4. Why Did Oil Prices Fall Instead of Rise?

As the country with the richest oil reserves in the world, why did Venezuela experience such severe political turmoil without a rise in oil prices? There are both short-term and long-term logics behind this.

● In the short term, the event indeed led to Venezuelan oil exports being paralyzed. Port captains have not received authorization for oil-laden vessels to set sail, and export volumes have dropped to a minimum. As a founding member of OPEC, Venezuela has the world's largest oil reserves, but by November 2025, its oil exports had shrunk to about 921,000 barrels per day.

● However, in the long term, the market expects that after U.S. intervention, the Venezuelan oil industry will be rebuilt, ultimately leading to increased production and exports, which is bearish for oil prices. Currently, Venezuela's oil production is only about 900,000 barrels per day, less than 1% of global production.

● The global oil market itself is in a common pattern of oversupply and relatively weak demand typical of the first quarter. OPEC+ has about 5.2 million barrels per day of spare capacity, capable of gradually filling the market gap.

5. Long-term Erosion of Dollar Credibility

The impact of this event on the dollar shows a differentiation between short-term and long-term effects.

● In the short term, risk aversion may boost the dollar index. Funds may flow into traditional safe-haven assets like the dollar and U.S. Treasuries.

● However, in the long term, if the U.S. frequently intervenes in other countries' internal affairs through unilateral military and financial means, it will continue to weaken global trust in the dollar.

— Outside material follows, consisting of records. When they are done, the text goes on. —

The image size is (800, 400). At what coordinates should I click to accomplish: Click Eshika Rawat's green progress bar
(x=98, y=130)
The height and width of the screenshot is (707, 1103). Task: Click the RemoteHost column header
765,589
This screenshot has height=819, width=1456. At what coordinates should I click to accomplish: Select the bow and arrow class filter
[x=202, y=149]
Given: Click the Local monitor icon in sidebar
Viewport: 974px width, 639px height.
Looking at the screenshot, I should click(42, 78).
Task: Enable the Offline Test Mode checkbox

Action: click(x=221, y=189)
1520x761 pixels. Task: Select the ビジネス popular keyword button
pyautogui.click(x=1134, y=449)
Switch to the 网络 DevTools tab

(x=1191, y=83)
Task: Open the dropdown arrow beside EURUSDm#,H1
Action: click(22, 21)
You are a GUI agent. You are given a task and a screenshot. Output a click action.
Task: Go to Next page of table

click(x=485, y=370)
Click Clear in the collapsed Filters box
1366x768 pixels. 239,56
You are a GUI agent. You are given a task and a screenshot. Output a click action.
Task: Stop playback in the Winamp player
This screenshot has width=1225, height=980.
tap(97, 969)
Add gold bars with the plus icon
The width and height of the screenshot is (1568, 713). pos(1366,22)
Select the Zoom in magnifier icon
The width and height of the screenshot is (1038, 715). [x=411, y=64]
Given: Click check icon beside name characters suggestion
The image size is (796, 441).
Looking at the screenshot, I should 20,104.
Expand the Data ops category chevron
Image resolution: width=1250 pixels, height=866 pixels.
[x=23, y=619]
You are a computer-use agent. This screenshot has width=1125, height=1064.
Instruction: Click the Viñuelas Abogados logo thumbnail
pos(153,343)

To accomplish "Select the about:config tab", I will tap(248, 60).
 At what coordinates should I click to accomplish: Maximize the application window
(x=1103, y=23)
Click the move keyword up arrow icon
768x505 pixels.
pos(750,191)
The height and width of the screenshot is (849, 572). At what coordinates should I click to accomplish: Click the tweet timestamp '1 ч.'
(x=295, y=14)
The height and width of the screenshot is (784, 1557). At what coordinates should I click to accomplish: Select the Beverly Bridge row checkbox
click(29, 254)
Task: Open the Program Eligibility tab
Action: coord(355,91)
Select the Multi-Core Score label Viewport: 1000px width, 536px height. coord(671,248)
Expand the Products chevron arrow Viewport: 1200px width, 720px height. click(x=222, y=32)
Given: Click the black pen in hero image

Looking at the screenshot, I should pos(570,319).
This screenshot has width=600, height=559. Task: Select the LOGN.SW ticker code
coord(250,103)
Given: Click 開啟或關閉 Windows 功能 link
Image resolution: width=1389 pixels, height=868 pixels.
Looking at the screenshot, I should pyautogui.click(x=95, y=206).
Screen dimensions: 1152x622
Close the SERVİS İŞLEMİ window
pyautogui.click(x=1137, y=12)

● Analysis from Dongfang Jincheng's Research and Development Department points out that when electricity replaces oil as the main energy source, and key minerals become the new lifeblood, countries that control these resource hubs will redefine the relationship between energy and currency. Venezuela not only has oil but also harbors strategic resources such as coltan and iron ore, reportedly worth up to $100 billion.

This action is the most radical move by the U.S. in the Western Hemisphere since the Cold War, sending a clear signal: the resource competition has entered a new phase, with more direct means and clearer objectives.

6. Shift in Market Logic

The differentiated responses of gold and Bitcoin to the same geopolitical event reveal a deeper shift in market logic.

● The safe-haven function of gold remains effective but faces technical selling pressure; Bitcoin, on the other hand, exhibits characteristics different from traditional risk assets, with the market focusing more on its liquidity value and macro-financial conditions rather than purely on geopolitical risks.

The global commodity market is undergoing a structural adjustment. Against the backdrop of energy transition, the rules of the game for traditional oil power are being rewritten.

● From crude oil, gold to Bitcoin, different asset classes' responses to geopolitical shocks are redefining the boundaries of "safe-haven" and "risk." As the geopolitical strategy in the Western Hemisphere unfolds, global capital is seeking direction in a new coordinate system.